I think you're using the wrong definition of 'energy' for a sci-fi story.  Do you just mean you can see across the whole spectrum of electromagnetism, or something?  In which case, it wouldn't have to be a technological world for things to be bright.  You'd see every possible wavelength coming from the sun that can get through the atmosphere, you can see every wavelength of fluorescence the atmosphere itself gives out, you could see the ground, buildings, other animals, everything giving off infrared light.  The night sky would be full of incredibly bright stars, and you could make out in perfect clarity all the dust lanes and clouds of hydrogen gas in the galaxy, and in other galaxies.  And so on and so forth.
But I don't think that's what you're getting at, exactly.  So maybe try to be a little clearer about what you mean.


----------



## Hunter (Sep 18, 2011)

M. Le Renard said:


> I think you're using the wrong definition of 'energy' for a sci-fi story.  Do you just mean you can see across the whole spectrum of electromagnetism, or something?  In which case, it wouldn't have to be a technological world for things to be bright.  You'd see every possible wavelength coming from the sun that can get through the atmosphere, you can see every wavelength of fluorescence the atmosphere itself gives out, you could see the ground, buildings, other animals, everything giving off infrared light.  The night sky would be full of incredibly bright stars, and you could make out in perfect clarity all the dust lanes and clouds of hydrogen gas in the galaxy, and in other galaxies.  And so on and so forth.
> But I don't think that's what you're getting at, exactly.  So maybe try to be a little clearer about what you mean.



M. Le Renard  i think you got most of what i am trying to say and i apologize if i cant fully express myself "and the tad loopy spellchecker"

in this story , most Furs can see just a little  beyond the usual spectrum , some are a bit more sensitive but learn to tune it out , like focusing on a conversation in a crowd.
BUT some rare individuals are super secretive ,   usual living sources and the background energy arnt the problem it's all the tech thas saturates everything , plasma conduits stream like burning bright neon , fusion batteries shine bright like stars , holodisplays shine so bright you cant read them , imagine it even with your eyes closed it still bright.
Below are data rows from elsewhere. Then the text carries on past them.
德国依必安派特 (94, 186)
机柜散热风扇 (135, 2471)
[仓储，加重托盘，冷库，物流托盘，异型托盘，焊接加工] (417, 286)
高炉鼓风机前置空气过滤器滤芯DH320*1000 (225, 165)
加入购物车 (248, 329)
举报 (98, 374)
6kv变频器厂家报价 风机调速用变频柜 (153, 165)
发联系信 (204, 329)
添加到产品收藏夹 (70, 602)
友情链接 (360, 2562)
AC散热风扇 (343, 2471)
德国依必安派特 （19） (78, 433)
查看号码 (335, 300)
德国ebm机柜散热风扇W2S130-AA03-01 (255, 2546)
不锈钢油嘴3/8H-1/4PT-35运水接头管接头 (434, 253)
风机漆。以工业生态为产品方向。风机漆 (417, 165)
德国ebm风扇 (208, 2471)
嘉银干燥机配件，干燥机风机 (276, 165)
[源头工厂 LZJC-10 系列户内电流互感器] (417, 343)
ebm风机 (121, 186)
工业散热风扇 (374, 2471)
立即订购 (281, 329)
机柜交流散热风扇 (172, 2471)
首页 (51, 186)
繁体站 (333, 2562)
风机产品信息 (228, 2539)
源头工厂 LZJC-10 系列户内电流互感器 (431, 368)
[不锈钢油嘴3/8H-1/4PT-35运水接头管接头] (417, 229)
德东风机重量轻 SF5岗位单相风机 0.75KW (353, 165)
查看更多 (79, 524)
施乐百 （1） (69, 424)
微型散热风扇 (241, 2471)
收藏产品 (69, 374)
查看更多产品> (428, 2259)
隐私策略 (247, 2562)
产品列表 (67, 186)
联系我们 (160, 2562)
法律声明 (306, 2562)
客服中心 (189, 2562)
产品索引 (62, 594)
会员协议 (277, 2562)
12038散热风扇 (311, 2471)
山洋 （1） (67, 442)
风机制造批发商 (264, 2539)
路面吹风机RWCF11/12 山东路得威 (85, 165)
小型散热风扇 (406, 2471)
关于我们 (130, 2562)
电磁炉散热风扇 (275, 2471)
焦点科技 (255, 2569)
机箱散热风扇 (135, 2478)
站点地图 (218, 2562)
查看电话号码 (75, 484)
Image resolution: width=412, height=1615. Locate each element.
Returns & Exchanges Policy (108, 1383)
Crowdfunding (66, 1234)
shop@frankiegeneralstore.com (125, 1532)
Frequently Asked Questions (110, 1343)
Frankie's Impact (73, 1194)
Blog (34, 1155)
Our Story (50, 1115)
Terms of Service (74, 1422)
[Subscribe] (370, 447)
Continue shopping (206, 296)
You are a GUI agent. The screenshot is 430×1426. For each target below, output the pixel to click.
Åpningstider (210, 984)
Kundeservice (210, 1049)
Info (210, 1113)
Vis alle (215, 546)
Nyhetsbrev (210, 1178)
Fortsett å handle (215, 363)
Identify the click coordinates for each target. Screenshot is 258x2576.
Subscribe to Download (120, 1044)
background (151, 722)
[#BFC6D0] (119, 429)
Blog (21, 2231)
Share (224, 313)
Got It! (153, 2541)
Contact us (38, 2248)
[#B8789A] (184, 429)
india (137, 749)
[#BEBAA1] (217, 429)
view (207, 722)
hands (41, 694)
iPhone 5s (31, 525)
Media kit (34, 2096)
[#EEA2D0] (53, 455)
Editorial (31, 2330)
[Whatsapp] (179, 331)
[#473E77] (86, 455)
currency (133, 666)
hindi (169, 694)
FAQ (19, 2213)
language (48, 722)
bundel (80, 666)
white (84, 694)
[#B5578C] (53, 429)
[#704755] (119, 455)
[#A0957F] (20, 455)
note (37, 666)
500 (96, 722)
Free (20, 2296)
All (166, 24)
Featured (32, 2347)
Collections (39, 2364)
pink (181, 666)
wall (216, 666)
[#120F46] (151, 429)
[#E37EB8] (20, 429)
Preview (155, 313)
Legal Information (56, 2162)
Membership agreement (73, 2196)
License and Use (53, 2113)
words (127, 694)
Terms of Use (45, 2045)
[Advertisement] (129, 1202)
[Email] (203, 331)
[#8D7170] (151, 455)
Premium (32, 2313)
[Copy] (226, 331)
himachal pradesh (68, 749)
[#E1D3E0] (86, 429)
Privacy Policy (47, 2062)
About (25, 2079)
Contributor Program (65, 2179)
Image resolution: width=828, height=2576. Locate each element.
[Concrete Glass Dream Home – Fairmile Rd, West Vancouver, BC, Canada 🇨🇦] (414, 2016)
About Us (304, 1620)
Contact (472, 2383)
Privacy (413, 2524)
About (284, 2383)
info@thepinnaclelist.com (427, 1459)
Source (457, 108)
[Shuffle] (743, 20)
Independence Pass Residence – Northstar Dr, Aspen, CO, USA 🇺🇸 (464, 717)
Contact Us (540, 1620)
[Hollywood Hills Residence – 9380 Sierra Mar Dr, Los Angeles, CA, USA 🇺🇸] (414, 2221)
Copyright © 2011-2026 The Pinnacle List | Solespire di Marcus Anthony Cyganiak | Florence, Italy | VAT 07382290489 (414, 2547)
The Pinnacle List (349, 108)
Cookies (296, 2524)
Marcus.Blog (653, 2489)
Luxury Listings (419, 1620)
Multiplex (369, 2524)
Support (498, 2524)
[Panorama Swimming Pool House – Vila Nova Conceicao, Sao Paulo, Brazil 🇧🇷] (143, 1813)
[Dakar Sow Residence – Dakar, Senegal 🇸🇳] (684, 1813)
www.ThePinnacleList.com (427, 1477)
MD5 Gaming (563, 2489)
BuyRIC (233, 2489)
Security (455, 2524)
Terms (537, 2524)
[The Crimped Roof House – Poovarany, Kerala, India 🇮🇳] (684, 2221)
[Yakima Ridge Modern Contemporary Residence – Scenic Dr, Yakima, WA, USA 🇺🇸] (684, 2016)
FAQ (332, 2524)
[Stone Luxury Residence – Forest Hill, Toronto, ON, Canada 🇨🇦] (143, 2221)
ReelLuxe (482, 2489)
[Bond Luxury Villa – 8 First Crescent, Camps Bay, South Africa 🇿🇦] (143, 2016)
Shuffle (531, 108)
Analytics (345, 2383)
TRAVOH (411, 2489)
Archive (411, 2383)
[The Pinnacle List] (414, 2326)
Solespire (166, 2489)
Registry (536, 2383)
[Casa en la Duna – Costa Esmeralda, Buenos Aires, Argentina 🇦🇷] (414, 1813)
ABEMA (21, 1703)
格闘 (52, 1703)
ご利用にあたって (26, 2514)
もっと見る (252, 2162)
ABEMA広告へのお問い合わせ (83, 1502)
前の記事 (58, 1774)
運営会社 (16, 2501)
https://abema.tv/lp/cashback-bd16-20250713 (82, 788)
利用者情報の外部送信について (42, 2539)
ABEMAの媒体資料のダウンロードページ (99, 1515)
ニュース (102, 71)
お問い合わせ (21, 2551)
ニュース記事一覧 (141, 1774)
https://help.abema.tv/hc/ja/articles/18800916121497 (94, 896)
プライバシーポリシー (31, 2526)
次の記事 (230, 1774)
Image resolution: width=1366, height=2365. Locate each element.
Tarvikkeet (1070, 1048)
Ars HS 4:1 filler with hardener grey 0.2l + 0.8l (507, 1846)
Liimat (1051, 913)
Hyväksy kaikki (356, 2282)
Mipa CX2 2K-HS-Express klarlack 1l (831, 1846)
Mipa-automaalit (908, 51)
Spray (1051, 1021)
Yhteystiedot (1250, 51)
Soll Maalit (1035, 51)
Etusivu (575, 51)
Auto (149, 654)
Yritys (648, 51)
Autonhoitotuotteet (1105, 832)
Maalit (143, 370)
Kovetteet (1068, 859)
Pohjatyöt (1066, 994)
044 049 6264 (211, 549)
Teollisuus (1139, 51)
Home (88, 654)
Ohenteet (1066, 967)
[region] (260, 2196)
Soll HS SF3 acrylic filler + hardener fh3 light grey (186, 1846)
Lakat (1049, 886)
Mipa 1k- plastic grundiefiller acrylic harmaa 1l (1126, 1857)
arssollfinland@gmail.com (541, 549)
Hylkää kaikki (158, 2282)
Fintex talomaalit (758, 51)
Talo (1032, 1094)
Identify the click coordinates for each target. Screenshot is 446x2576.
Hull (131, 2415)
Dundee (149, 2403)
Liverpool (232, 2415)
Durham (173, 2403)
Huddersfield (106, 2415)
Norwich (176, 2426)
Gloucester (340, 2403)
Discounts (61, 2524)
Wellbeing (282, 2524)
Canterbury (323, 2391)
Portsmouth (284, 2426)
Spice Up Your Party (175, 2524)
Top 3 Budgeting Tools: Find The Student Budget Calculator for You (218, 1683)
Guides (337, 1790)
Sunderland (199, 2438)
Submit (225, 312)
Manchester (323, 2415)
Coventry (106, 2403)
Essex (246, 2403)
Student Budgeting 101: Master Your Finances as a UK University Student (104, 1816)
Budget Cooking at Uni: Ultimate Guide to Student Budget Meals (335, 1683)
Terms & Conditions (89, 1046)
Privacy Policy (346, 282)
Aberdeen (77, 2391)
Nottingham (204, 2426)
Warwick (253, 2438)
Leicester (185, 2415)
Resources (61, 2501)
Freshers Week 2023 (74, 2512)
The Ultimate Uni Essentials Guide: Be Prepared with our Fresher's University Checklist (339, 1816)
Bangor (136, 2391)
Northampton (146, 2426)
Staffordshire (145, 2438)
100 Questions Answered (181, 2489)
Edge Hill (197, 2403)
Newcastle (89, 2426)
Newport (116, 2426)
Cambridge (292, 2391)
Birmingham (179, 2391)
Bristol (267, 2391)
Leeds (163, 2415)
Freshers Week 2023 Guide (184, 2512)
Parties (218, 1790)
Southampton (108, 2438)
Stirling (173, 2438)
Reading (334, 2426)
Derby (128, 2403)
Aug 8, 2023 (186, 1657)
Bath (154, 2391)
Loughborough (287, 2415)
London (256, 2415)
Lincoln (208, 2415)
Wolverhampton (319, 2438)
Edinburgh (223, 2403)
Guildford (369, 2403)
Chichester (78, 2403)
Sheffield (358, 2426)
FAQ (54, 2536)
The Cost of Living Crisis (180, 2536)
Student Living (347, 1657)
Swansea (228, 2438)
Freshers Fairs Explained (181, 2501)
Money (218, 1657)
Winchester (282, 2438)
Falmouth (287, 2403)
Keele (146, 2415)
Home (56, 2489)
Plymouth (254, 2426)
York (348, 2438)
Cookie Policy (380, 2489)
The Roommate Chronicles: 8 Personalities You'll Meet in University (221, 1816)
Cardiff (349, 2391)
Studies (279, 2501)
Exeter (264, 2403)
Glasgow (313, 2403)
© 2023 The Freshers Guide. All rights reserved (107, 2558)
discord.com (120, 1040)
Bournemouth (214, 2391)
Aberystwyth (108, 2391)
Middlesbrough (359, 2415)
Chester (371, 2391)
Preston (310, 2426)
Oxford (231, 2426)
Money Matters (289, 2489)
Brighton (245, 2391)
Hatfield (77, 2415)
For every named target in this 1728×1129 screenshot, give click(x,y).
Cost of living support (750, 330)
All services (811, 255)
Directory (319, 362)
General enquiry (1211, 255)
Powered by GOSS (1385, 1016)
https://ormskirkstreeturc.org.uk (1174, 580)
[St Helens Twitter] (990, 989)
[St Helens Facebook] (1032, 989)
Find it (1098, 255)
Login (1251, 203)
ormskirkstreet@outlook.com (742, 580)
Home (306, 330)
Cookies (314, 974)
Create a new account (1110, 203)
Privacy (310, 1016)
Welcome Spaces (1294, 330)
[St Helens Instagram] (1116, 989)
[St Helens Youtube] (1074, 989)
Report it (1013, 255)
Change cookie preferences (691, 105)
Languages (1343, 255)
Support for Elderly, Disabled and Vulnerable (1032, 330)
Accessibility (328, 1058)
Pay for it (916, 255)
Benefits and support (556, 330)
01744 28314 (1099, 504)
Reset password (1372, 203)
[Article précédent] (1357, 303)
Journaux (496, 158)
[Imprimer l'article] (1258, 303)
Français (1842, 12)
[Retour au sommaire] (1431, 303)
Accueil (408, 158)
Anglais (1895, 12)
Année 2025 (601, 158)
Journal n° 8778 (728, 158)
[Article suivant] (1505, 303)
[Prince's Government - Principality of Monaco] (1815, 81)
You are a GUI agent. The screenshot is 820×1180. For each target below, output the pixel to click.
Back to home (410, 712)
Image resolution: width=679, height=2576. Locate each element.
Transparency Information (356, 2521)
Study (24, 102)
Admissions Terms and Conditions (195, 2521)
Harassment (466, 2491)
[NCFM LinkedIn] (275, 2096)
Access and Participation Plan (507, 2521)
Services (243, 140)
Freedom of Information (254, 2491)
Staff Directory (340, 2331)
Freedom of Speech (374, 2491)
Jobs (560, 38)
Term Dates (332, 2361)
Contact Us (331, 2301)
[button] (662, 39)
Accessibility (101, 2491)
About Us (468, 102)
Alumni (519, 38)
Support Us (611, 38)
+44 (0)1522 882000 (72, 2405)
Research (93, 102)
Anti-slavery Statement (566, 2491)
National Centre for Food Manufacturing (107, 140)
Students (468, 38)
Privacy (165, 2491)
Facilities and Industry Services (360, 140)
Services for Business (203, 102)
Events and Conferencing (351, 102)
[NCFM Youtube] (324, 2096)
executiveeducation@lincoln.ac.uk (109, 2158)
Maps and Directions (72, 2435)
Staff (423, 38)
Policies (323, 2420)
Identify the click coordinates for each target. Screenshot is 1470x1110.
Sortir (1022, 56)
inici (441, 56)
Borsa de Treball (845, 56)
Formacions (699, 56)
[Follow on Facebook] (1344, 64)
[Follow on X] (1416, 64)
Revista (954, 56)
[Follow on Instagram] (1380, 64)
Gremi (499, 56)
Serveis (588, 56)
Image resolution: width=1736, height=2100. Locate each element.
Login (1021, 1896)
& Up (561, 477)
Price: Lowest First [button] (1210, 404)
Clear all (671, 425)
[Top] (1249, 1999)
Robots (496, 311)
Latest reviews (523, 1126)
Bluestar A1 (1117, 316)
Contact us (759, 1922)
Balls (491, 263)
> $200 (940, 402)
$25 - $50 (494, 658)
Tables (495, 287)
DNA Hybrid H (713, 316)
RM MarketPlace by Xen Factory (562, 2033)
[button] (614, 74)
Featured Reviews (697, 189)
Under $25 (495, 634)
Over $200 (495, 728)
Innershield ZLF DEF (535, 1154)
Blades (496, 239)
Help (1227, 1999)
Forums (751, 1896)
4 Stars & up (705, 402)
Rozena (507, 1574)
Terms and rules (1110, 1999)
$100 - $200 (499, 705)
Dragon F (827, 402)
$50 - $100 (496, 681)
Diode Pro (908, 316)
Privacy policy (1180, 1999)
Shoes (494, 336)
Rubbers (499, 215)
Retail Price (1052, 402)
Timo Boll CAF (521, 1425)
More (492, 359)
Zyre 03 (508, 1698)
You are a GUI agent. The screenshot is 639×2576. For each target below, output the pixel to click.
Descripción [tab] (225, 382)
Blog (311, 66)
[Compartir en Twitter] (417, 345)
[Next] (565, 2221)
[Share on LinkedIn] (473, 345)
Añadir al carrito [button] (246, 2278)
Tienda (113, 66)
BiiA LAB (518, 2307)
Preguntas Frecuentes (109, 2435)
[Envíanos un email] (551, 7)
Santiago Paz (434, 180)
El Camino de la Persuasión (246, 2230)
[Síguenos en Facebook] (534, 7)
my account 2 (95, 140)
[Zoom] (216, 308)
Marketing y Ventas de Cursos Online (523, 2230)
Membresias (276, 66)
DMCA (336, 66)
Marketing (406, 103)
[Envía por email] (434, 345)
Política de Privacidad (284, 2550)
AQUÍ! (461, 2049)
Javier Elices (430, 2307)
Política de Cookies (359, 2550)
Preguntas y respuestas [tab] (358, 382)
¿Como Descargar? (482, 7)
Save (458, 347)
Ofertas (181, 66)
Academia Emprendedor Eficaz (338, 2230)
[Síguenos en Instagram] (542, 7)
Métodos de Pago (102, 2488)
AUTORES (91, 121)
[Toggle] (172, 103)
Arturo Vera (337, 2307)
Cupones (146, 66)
most cases can be treated with philter lenses but foe extreme cases , nothing can be done   .


----------



## BRN (Sep 18, 2011)

Hunter said:


> now what would you call the conduction those rare individuals suffer from  ?



 To be blunt at first - the condition you're describing is impossible. What you're saying is that individuals aren't reacting to light at all, but can detect the location and strength of nearby electrical currents and represent it as visual sense-data; which is simply impossible.

Even so, call me an etmyologist, but that would be something akin to "fluctivision".


----------



## WolfUrameshi (Sep 18, 2011)

First, please, for the love of God/Allah/Buddha/Jesus/Whatever you believe in, _please, CHECK YOUR DAMN GRAMMAR AND SPELLING! YOU HAVE NO EXCUSE FOR THIS! If you want to be a writer, the first thing you should do is make *sure that your grammar and spelling are near-perfect.*_

Second, please consult a doctor or a specialist in the area, like a neurologist. This is very much akin to photosensitivity and epilepsy, so it merits asking a doctor. We can't really help you much in this regard- but we're trying.


----------



## dinosaurdammit (Sep 18, 2011)

Aurasenthesis


----------



## Hunter (Sep 18, 2011)

to dinosaurdammit  Aurasenthesis hmmm  that not half bad , not exactly what i was looking for but it a significant step in the right direction.

to the rest of you whom seem to resent my labored attempts at self expression , i forgive you 

i forgive you for being ignorant of my life long battle with adhd , what you take for granted is an exercise in utter frustration for me.
i forgive you for not understanding that i have no formal education in the English language , i am entirely self taught.
i forgive you for not being able to think beyond your selfish selves .


----------



## Lobar (Sep 18, 2011)

extraoptic


----------



## M. LeRenard (Sep 18, 2011)

Okay... well, that would certainly be a totally debilitating disability.  Although it could be useful to study the eyes of someone who has such a condition, because we have a hard enough time trying to build solar power panels with more than, like, 15% efficiency, and you're talking these eyes have more like 100% efficiency.  In fact, I'd question how quickly such eyes would burn out and become totally useless.  Could be it only takes a nanosecond.  I suppose in the beginning, before people had any idea what was causing it, they would have just called it 'blindness'.  And if you add weakly interacting particles like neutrinos into the mix, then we've got an even bigger problem.
Hmmm... well, it looks like 'photophobia' is the proper term for light sensitivity.  So maybe just upgrade it to something like 'omniphotophobia', or 'panphotophobia'.


----------



## WolfUrameshi (Sep 18, 2011)

...I apologize for my behavior. It will not happen again. I'm sorry, Hunter.


----------



## Hunter (Sep 18, 2011)

WolfUrameshi i accept your apology 

to the rest perhaps a bit of background ,  in the dissent futue mankind has spread true the stars with the use of void gate 
knowledge and technology grew by leaps and bounds  so has humanity psychic  potential to a level that's practically magic  . 
, then the great fall , the network of gates collapse ,long distance  travel , communicating became impossible   , the galactic dataNET failed bringing the lost of much of humanity's accumulated  knowledge .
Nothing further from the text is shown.